✨ Add support for RollingGroupby, ExpandingGroupby

ddelange · ddelange · commit 16cf978a1961 · 2026-02-23T21:59:09.000+01:00
diff --git a/src/mapply/__init__.py b/src/mapply/__init__.py
@@ -95,3 +95,7 @@ def init(
     )
 
     setattr(PandasObject, apply_name, apply)
+
+    from pandas.core.window.rolling import BaseWindowGroupby
+
+    setattr(BaseWindowGroupby, apply_name, apply)
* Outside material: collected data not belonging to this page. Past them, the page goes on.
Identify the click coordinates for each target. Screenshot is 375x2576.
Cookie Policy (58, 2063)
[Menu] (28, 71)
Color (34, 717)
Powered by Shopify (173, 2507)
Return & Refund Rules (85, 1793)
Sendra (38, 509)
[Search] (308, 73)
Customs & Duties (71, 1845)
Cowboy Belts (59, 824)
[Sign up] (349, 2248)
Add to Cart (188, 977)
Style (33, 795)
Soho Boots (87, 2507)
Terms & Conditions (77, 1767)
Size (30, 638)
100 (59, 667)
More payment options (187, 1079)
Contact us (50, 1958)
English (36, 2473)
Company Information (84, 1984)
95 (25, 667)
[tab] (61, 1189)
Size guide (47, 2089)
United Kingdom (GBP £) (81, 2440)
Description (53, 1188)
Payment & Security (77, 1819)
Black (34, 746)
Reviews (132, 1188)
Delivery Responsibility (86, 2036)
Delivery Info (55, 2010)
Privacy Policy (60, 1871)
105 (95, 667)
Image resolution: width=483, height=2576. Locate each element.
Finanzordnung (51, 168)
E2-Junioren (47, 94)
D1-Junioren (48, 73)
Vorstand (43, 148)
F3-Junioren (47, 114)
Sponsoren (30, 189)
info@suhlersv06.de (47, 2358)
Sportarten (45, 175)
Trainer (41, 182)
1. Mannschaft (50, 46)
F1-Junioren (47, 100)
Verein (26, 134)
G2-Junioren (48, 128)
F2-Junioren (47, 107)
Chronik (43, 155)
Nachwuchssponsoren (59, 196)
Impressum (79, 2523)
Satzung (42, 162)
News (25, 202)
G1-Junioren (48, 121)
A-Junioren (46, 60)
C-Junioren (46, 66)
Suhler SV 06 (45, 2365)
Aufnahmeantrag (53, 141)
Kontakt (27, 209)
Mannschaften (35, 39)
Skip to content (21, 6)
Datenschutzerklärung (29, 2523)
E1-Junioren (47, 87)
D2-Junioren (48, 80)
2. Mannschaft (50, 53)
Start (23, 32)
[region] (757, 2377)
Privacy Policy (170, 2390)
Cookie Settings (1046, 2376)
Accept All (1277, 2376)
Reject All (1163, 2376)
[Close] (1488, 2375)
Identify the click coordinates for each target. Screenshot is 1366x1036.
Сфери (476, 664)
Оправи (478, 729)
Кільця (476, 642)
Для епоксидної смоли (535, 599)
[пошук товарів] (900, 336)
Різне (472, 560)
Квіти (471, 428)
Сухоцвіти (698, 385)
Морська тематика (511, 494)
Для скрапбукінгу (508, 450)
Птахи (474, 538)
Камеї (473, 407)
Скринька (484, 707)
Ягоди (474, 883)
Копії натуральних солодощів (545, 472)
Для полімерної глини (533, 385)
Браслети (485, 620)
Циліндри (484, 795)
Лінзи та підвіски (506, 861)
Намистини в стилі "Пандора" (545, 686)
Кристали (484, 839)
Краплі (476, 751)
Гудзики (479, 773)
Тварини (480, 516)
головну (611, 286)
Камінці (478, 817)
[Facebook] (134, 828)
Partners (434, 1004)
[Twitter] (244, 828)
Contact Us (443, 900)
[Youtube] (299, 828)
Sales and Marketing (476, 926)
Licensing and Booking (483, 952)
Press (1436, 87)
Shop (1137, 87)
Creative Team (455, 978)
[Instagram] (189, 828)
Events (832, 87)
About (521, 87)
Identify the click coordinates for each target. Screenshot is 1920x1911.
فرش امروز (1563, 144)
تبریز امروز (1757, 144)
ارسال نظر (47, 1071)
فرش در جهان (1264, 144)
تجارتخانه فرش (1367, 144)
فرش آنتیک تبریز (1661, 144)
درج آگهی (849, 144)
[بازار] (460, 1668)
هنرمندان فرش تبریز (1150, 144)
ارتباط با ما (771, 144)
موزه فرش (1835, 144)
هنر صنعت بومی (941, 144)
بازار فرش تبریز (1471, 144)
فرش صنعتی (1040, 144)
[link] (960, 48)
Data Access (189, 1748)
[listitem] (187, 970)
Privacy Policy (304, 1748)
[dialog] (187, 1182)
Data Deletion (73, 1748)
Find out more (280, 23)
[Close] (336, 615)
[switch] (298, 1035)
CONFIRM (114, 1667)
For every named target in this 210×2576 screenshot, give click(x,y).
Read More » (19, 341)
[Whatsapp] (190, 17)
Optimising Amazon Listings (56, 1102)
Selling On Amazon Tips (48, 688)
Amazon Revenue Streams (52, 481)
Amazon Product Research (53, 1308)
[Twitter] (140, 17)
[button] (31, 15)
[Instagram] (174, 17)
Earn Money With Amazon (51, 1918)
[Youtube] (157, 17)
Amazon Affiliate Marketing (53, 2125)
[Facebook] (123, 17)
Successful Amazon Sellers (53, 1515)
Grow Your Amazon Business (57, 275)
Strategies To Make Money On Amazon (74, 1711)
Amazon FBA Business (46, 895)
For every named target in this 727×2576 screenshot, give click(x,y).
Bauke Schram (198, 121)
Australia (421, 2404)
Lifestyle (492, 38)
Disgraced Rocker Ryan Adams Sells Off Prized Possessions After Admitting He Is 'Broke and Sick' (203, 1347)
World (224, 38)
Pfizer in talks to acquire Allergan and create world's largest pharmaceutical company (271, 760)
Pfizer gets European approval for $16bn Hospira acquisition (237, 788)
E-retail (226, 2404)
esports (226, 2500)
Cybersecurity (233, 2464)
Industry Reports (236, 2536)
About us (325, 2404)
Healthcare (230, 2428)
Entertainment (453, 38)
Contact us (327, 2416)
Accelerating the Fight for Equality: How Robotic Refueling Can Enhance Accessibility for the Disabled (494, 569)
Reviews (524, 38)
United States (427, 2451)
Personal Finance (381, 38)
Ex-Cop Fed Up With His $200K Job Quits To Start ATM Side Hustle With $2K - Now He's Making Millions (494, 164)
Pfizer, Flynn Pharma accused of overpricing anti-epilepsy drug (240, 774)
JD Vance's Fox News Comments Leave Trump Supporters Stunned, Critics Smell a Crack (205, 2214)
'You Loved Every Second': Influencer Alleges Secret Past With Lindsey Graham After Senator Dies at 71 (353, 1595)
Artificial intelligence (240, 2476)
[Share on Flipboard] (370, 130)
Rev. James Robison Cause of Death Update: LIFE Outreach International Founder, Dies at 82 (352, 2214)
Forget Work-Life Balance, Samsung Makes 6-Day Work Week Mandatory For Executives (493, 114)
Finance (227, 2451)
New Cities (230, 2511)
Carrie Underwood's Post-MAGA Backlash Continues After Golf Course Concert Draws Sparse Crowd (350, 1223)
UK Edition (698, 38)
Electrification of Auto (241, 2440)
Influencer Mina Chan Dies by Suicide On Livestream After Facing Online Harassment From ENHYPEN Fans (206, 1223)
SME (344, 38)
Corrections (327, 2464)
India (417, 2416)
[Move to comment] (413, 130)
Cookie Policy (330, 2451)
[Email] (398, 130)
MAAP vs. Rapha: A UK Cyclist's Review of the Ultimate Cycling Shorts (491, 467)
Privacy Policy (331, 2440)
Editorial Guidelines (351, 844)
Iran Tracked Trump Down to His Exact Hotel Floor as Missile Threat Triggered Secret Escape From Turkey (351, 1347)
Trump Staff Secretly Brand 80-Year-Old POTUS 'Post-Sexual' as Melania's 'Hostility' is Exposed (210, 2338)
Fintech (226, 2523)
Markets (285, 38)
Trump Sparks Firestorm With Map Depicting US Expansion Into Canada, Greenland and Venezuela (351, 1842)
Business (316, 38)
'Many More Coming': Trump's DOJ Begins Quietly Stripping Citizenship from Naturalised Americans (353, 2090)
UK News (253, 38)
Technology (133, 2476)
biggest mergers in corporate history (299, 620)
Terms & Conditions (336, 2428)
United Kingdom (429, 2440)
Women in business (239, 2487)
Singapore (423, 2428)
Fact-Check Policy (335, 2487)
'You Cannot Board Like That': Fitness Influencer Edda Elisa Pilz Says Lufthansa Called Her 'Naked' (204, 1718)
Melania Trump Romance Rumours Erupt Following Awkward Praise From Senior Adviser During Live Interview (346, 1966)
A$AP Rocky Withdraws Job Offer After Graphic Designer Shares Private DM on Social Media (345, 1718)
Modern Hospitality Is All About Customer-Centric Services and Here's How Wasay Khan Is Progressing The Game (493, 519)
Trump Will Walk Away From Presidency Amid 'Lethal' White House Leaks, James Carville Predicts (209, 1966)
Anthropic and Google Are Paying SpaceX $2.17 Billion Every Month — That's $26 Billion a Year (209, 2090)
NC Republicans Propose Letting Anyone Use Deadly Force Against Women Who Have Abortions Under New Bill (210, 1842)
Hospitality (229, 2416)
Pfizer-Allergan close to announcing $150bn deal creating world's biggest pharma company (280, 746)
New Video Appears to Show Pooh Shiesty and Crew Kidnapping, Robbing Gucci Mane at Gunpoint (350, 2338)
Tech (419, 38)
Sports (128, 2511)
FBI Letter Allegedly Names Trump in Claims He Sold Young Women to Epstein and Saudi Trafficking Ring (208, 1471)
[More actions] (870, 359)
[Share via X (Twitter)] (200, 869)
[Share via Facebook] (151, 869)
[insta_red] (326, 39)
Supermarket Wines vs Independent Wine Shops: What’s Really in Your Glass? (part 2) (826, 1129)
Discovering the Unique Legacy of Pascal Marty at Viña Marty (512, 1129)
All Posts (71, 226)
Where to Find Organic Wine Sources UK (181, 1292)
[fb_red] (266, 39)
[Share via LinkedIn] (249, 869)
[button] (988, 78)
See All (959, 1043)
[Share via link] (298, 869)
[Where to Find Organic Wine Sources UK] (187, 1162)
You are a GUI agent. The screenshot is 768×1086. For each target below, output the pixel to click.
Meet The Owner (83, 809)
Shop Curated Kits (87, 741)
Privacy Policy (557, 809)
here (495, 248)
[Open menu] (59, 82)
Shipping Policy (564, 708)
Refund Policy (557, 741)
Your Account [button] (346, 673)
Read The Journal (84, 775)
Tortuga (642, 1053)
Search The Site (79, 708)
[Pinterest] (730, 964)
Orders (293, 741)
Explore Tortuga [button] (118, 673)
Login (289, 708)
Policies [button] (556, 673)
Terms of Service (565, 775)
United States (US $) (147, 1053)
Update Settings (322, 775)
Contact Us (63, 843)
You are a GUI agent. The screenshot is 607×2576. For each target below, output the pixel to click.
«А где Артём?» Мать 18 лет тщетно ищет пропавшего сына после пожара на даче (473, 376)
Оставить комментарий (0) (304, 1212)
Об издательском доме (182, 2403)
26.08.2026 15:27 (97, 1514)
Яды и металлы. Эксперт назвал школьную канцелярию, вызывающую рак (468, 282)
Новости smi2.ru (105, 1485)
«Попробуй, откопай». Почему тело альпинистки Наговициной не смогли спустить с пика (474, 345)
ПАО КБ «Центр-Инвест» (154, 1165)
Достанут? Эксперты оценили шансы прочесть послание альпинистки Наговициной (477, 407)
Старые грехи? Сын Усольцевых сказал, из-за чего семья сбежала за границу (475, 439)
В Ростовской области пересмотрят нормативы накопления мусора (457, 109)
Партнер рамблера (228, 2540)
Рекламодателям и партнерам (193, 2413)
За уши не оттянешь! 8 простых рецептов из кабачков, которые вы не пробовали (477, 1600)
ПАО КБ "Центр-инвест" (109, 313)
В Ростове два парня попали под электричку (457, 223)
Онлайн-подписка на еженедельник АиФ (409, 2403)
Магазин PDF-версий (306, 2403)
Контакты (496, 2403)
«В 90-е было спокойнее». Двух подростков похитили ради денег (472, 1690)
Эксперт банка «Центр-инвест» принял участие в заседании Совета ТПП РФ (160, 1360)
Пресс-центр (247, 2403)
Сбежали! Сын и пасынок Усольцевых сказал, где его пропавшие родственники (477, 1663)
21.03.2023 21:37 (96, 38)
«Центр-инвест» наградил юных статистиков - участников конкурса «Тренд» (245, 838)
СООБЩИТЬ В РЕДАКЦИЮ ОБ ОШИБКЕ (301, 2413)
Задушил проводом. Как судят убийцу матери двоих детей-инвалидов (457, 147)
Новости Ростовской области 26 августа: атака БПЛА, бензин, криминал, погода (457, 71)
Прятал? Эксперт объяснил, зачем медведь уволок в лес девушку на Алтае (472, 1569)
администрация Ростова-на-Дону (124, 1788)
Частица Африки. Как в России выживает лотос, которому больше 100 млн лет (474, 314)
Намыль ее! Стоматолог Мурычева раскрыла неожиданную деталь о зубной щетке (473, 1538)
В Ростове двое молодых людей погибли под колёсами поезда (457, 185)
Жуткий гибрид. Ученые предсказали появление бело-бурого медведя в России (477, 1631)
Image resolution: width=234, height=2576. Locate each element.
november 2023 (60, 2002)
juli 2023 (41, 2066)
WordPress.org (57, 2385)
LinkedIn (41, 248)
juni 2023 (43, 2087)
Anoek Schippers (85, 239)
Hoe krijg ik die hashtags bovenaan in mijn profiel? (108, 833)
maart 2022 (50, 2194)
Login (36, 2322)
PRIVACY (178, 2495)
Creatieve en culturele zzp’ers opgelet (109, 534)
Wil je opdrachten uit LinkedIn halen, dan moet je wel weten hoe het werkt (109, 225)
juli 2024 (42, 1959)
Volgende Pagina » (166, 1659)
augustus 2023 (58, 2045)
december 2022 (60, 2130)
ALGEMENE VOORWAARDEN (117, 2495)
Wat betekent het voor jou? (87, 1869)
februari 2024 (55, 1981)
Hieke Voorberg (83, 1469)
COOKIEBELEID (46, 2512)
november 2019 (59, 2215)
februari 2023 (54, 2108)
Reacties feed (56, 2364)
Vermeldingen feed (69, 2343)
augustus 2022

diff --git a/src/mapply/_window_groupby.py b/src/mapply/_window_groupby.py
@@ -0,0 +1,117 @@
+# BSD 3-Clause License
+#
+# Copyright (c) 2024, ddelange, <ddelange@delange.dev>
+#
+# All rights reserved.
+#
+# Redistribution and use in source and binary forms, with or without
+# modification, are permitted provided that the following conditions are met:
+#
+# 1. Redistributions of source code must retain the above copyright notice, this
+#    list of conditions and the following disclaimer.
+#
+# 2. Redistributions in binary form must reproduce the above copyright notice,
+#    this list of conditions and the following disclaimer in the documentation
+#    and/or other materials provided with the distribution.
+#
+# 3. Neither the name of the copyright holder nor the names of its
+#    contributors may be used to endorse or promote products derived from
+#    this software without specific prior written permission.
+#
+# THIS SOFTWARE IS PROVIDED BY THE COPYRIGHT HOLDERS AND CONTRIBUTORS "AS IS"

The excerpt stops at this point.